┌──

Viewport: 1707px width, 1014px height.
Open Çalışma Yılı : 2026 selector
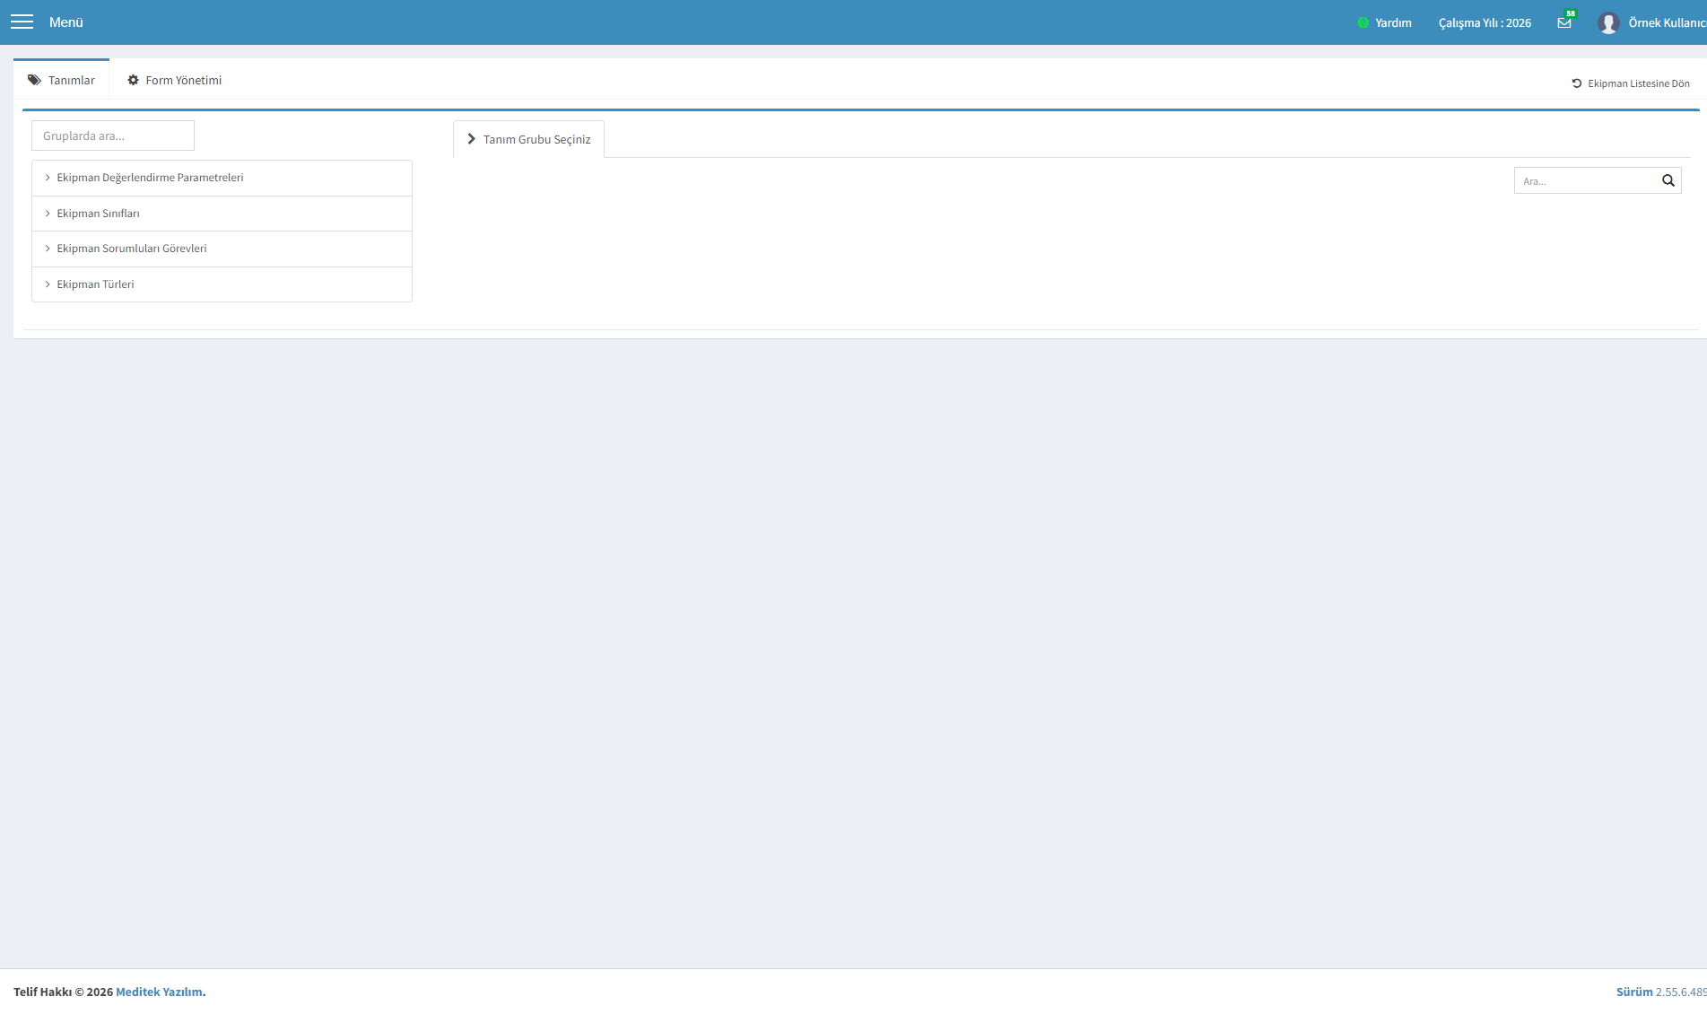coord(1485,22)
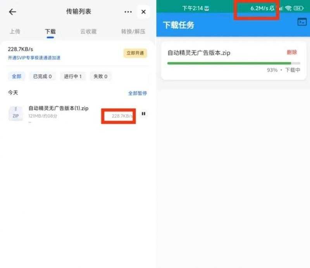Click the ZIP file type icon
Viewport: 310px width, 268px height.
(x=16, y=113)
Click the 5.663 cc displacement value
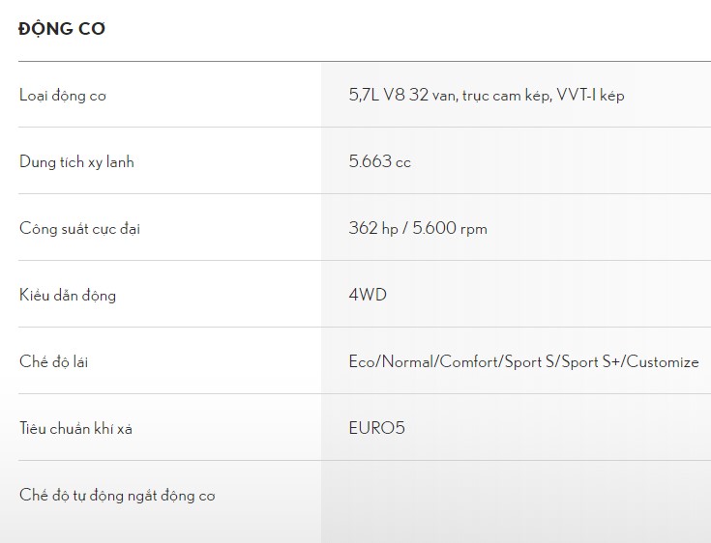The width and height of the screenshot is (711, 543). pyautogui.click(x=380, y=161)
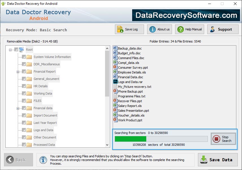
Task: Expand the Financial Report tree node
Action: pos(18,72)
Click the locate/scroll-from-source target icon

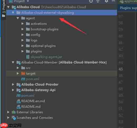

└──

_Required action_
Your output should consist solely of the lines from the line containing "Click the 5.663 cc displacement value" through the last line of the entries, verbatim, minus any pictures.

_Output for this task_
Click the 5.663 cc displacement value
The width and height of the screenshot is (711, 543). pyautogui.click(x=380, y=161)
Task: Expand the Financial Report tree node
Action: pos(18,72)
Click the locate/scroll-from-source target icon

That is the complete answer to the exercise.